Berlin Breakage syndrome


Nijmegen breakage syndrome (NBS) (also known as Berlin breakage syndrome and Seemanova syndrome) is a rare syndrome characterised by chromosomal instability, probably as a result of a defect in the Double Holliday junction DNA repair mechanism. The name derives from the Dutch city Nijmegen where the condition was first described.[1] Most people with NBS have West Slavic origins. The largest number of them live in Poland


* Small head * Retarded growth * Immunodeficiency * Increased risk of cancer * Low birth weight


It is caused by a mutation in the NBS1 gene.

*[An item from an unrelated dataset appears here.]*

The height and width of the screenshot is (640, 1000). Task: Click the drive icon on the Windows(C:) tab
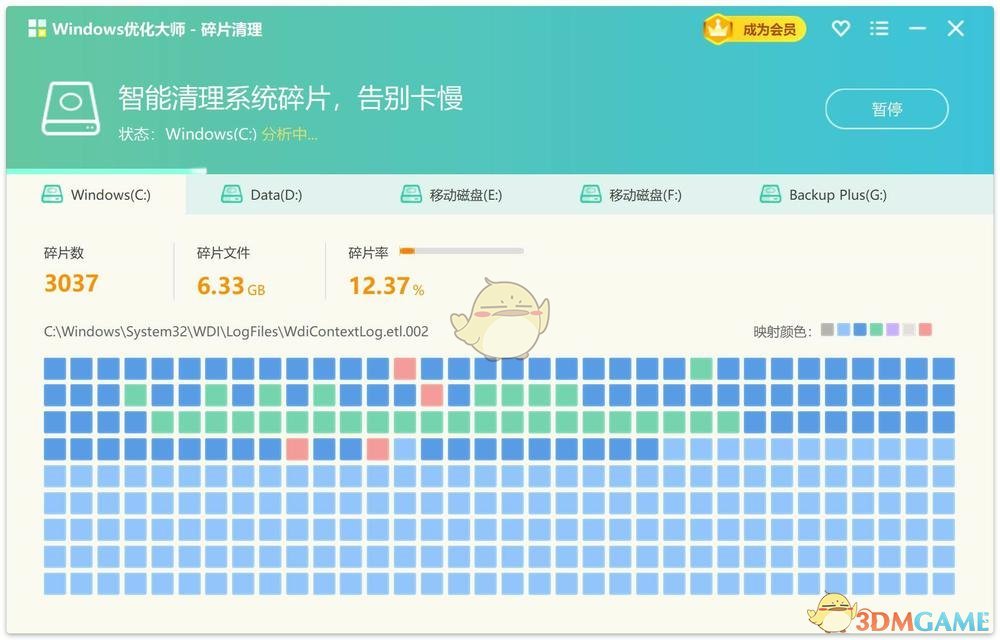pyautogui.click(x=51, y=194)
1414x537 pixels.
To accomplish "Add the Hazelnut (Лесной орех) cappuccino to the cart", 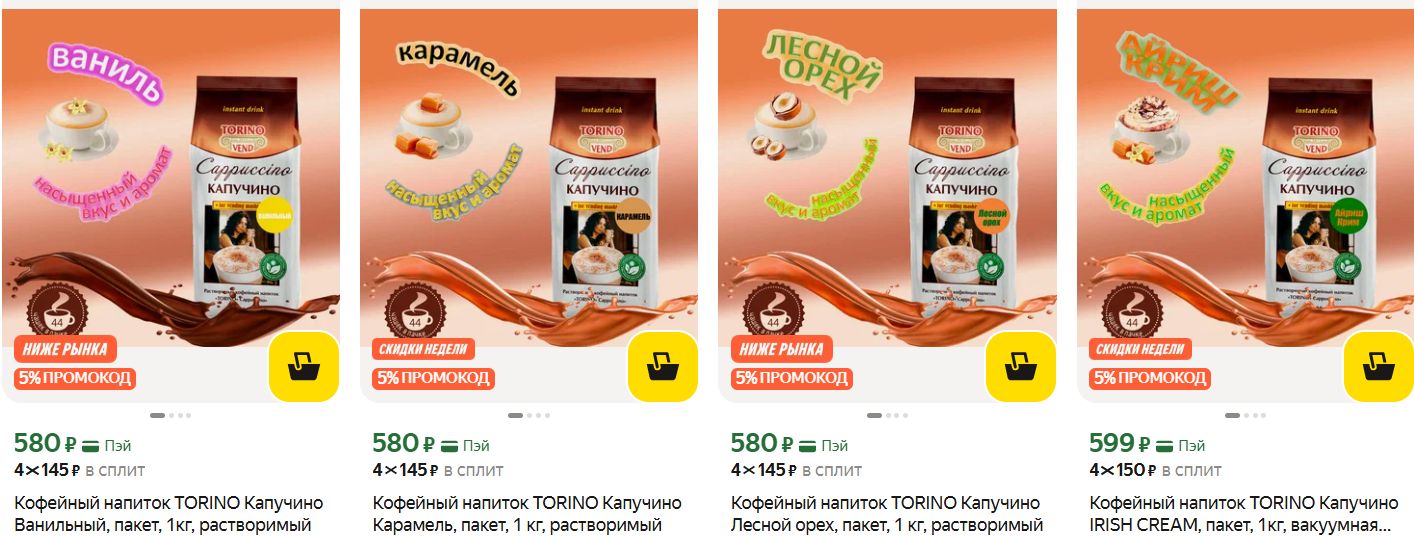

The diagnosis of Nijmegen breakage syndrome (NBS) is suspected in individuals with the following characteristic findings: * Microcephaly occurs in about 75% of affected individuals at birth, and in the remainder during the first months of life. * Growth retardation is either present at birth or becomes manifest before two years of age. Thereafter, growth rate is appropriate, but individuals remain small for age. * The characteristic facial features — a sloping forehead, receding mandible, prominent nasal root and nose, large ears, and upward slant of the palpebral fissures — become apparent at around three years of age. * Recurrent sinopulmonary infections include pneumonia, bronchitis, otitis media, sinusitis, and mastoiditis. * Malignancies, most commonly B-cell lymphoma, which develops in most individuals before the age of 15 years, occur in approximately 50% of individuals with NBS. * In most individuals, decline in intellectual ability results in mental retardation in the borderline-to-moderate range by age ten years.